Economic Diversity at Penn

In 2008-2009—the latest year for which the data are available—the percentage of low-income students enrolled at Penn put us in 47th place among the 50 wealthiest universities and colleges in the country. Just 8.2% of our students were assisted by Pell grants in that year. Only Washington University (5.7%), Harvard (6.5%), and the University of Virginia (7.0%) enrolled a less economically diverse student population than Penn.

To make matters worse, Penn’s economic diversity actually declined by 0.5% over a four-year period; the figure was 8.7% in the academic year 2004-2005.

These numbers are included in a table listing “Students with Pell Grants at Colleges with the 50 Largest Endowments” (The Chronicle of Higher Education, March 27, 2011). Researchers use Pell Grants, which are federal funds distributed to college students on the basis of need, as an indicator of economic disadvantage.

Penn is by no means the only affluent institution that has failed to attract significant numbers of needy students, nor is it the only one to show negative results in its recent efforts. Of the 50 institutions in the Chronicle list, 29 saw a decline in their Pell-aided population. I asked the Chronicle staff to calculate the collective results for the four-year period. The overall rate of decline in economic diversity at the 50 colleges and universities was 0.7%—fractionally worse than Penn’s results.

Throughout the years in question, virtually all the country’s upmarket colleges and universities have repeatedly and—in my view—quite sincerely insisted on their commitment to enhance access for economically disadvantaged students. Motivated in varying proportions by moral obligation and by external pressure, the chief administrators of elite institutions have pledged themselves to enroll larger numbers of low-income students.

Tacitly if not explicitly, these commitments acknowledge the discouraging fact that the most prestigious colleges and universities have for generations simply served to reinforce the social and economic status quo.
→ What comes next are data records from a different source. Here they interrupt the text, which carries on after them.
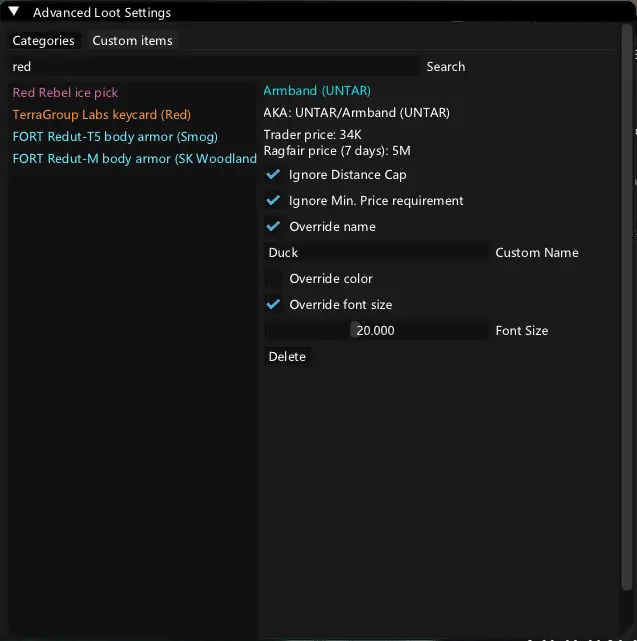Select Red Rebel ice pick in list
This screenshot has height=641, width=637.
(65, 93)
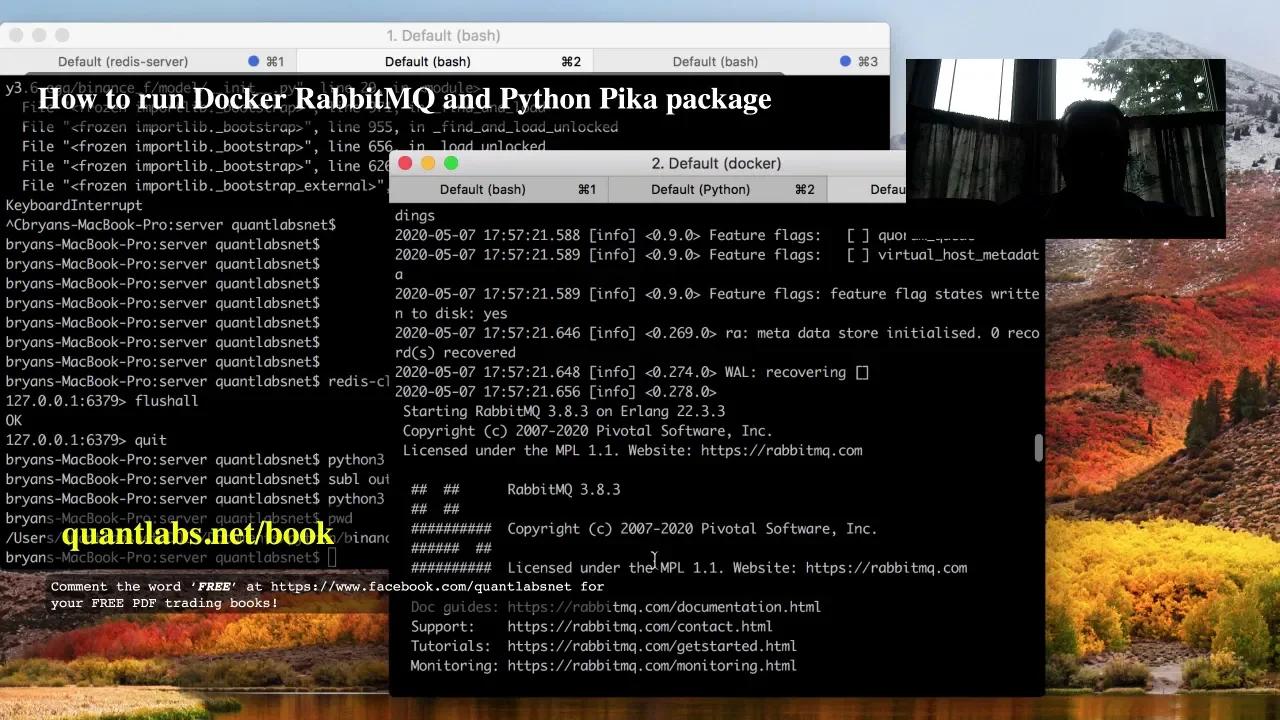Select the Default (bash) ⌘1 tab in docker window

pos(483,189)
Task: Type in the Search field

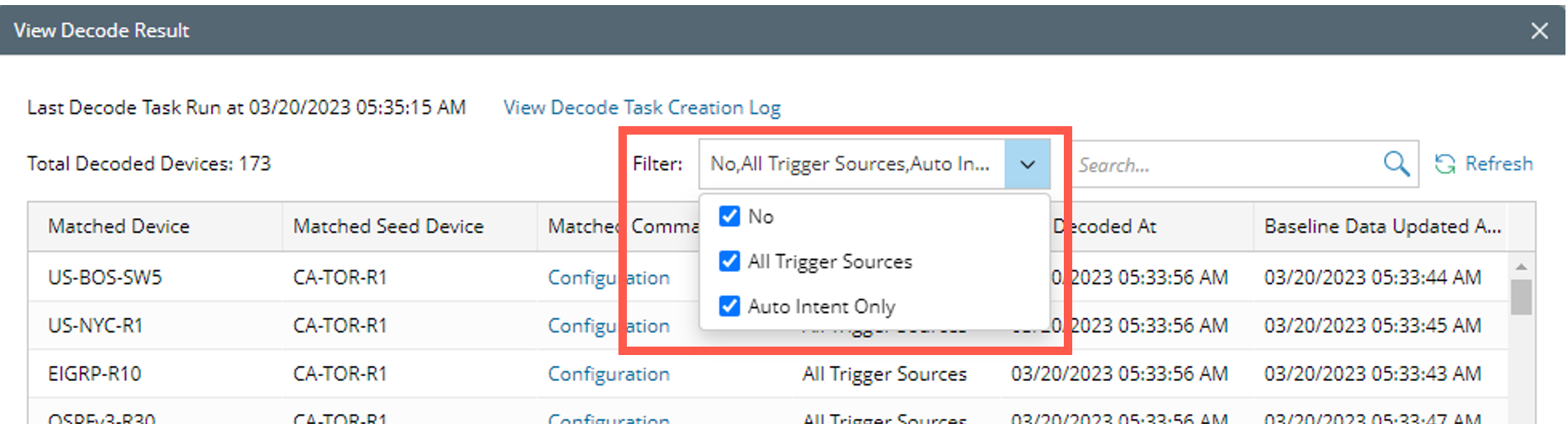Action: (x=1227, y=165)
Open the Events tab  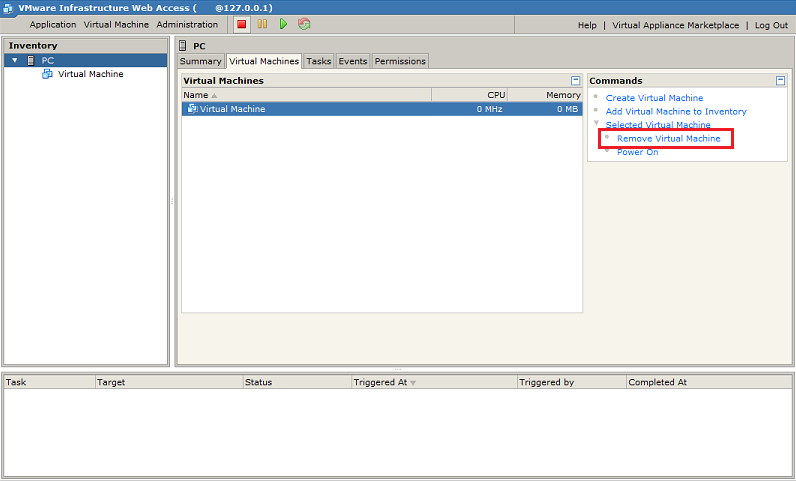[x=352, y=61]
Numerous studies have demonstrated that economic mobility is more a myth than a reality in modern America, a situation that has gotten worse rather than better in the past several decades.
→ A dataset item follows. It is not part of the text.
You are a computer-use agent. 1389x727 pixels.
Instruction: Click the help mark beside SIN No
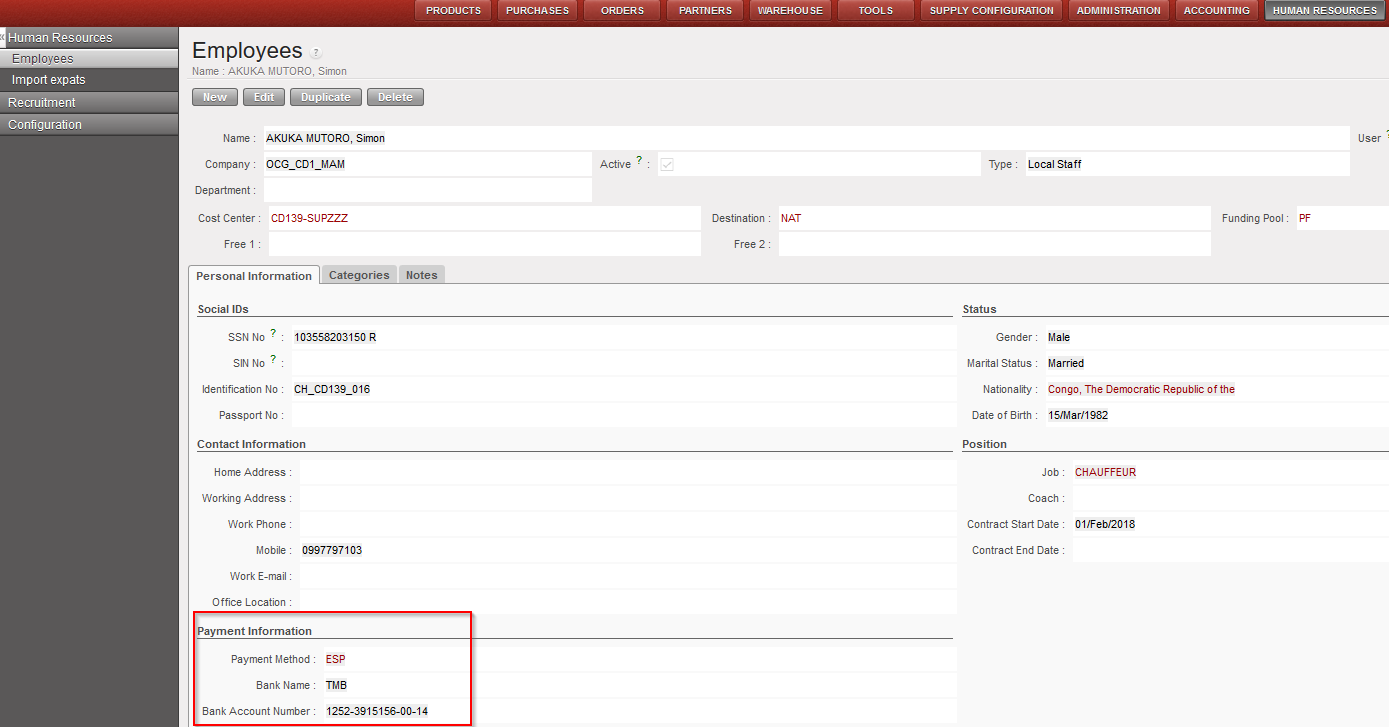coord(273,360)
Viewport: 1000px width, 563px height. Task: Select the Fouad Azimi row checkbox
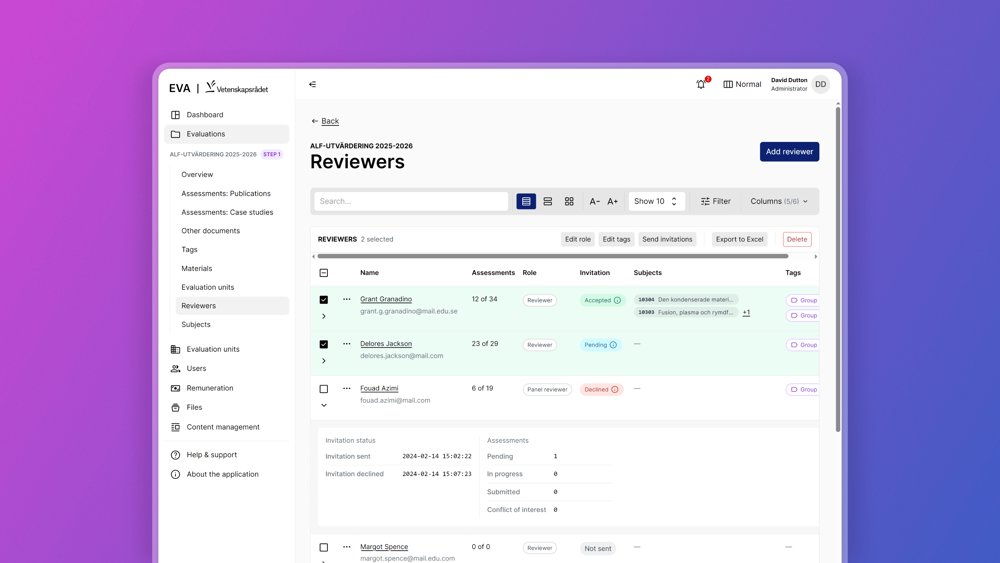[x=324, y=389]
Our richest colleges and universities have done very little to enable the upward movement of the nation’s less well-off students. On the contrary, these institutions are, in effect, part of the machinery that reproduces a lamentable pattern in which gaps in income and opportunity have steadily widened.
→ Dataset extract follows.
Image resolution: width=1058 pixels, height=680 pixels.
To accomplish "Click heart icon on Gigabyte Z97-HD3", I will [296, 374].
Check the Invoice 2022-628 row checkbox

Sadly, as we have known for years, family income is the most reliable predictor of academic accomplishment. (Academic demographers sometimes use zip code as shorthand for this relationship.) That is, low-income students are also the least prepared students—through no fault of their own, but because they generally come from poor neighborhoods and find themselves in underperforming schools. Thus it requires exceptional exertions to recruit needy students who can meet the curricular demands of elite institutions.

When they become available, the data from the most recent two years will almost certainly be more encouraging, though only temporarily. Largely due to the impact of the recession, the number of Pell Grants increased over 25% for the year 2009-10. (For the data on which this estimate is based, go to http://www2.ed.gov/finaid/prof/resources/data/pell-institution.html.) That increase, along with a change in the Pell formula that has made eligibility somewhat easier, should lead to an increase in Pell Grant representation on elite campuses. Those institutions will contend that the increase I predict is the result of their diligence.

Probably not. Nor will that uptick outlast the recession; nor, more important, will it change the relative rankings of economic diversity.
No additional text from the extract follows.